The Mayer Cantata, WAB 60, is a cantata composed by Anton Bruckner in 1855. It is the second of three larger-scale occasional compositions, and the composer's first extended composition for large wind ensemble and choir.


Bruckner composed the cantata for the name-day of Friedrich Mayer, the prior of the St. Florian Abbey. The piece was performed on 17 July 1855 on the evening before Mayer's name day.[1]

The Mayer Cantata, composed one year after the Missa solemnis, was the penultimate large work composed by Bruckner during his stay in St. Florian. Five months later, three weeks before he moved to Linz, he composed the cantata Festgesang, WAB 15, "Farewell to St. Florian".[2][1]

The manuscript is stored in the archive of the St. Florian Abbey.[3] An excerpt of the cantata was first published in band II/2, pp. 230–239 of the Göllerich/Auer biography.[1] The cantata is put in Band XXII/1 No. 4 of the Gesamtausgabe.[4]


The work is using a text by Franz Ernst Marinelli.

Auf, Brüder! auf, und die Saiten zur Hand!
Schon winket zärtlich die holde Camöne.
Sie rufet Euch in das herrliche Land
Lebendiger, ewig bezaubernder Töne.
Wir folgen, denn was sie uns singen heißt,
Das lehrt uns ein liebend versöhnender Geist,
Das strömt voll Jubel aus offener Kehle,
als träumt' es in Edens Gefilden die Seele.

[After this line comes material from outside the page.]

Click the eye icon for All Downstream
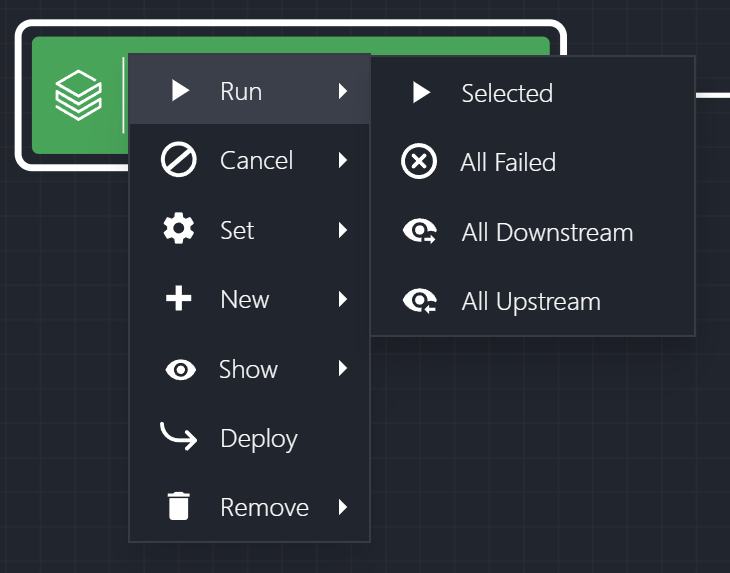The width and height of the screenshot is (730, 573). click(419, 232)
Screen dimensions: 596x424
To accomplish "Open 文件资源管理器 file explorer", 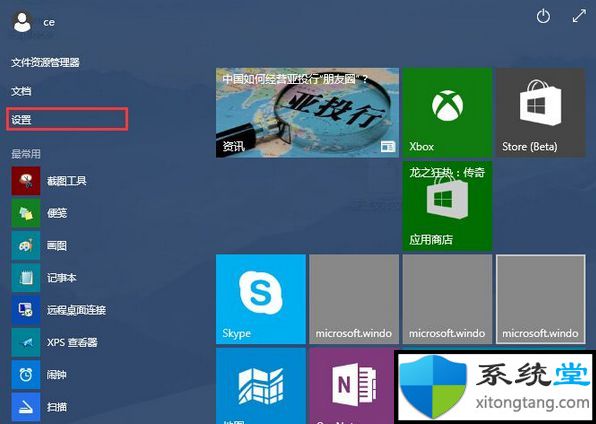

Wohl ist's die Liebe, sie schlinget das Band
der Eintracht um euch in heiliger Schöne,
Wohlan, so nahet und reichet ihr Pfand
dem Helden des Tages, Ihr würdigen Söhne.

Heil unserm Vater, den wir lieben,
dem das Herz in Freude schlägt,
Der von weiser Sorg' getrieben,
seines Hauses Lasten trägt.
Heil dem Förderer des Schönen,
Heil dem edelsten Mäcen,
Dem die Engel, die versöhnen,
liebreich mild zur Seite gehen!
Der das Schroffe weiß zu wenden
und der starren Form gebeut,
Der in seine Zeit zu senden
weiß den Blick, der uns erfreut:
Heil ihm dem Edlen, Kühnen,
dessen Kraft der Jugend gleich,
Dessen Werk' verschönern, sühnen,
dessen Herz an Liebe reich!

Let's go, brothers! and take the strings into our hands!
The lovely Muse is already waving tenderly.
She is calling you into the great land
Of living and eternally enchanting tones.
We will follow for what she is asking us to sing,
A loving, reconciling spirit will teach us.
This flows full of jubilation from an open throat
As if the soul was dreaming it in the fields of Eden.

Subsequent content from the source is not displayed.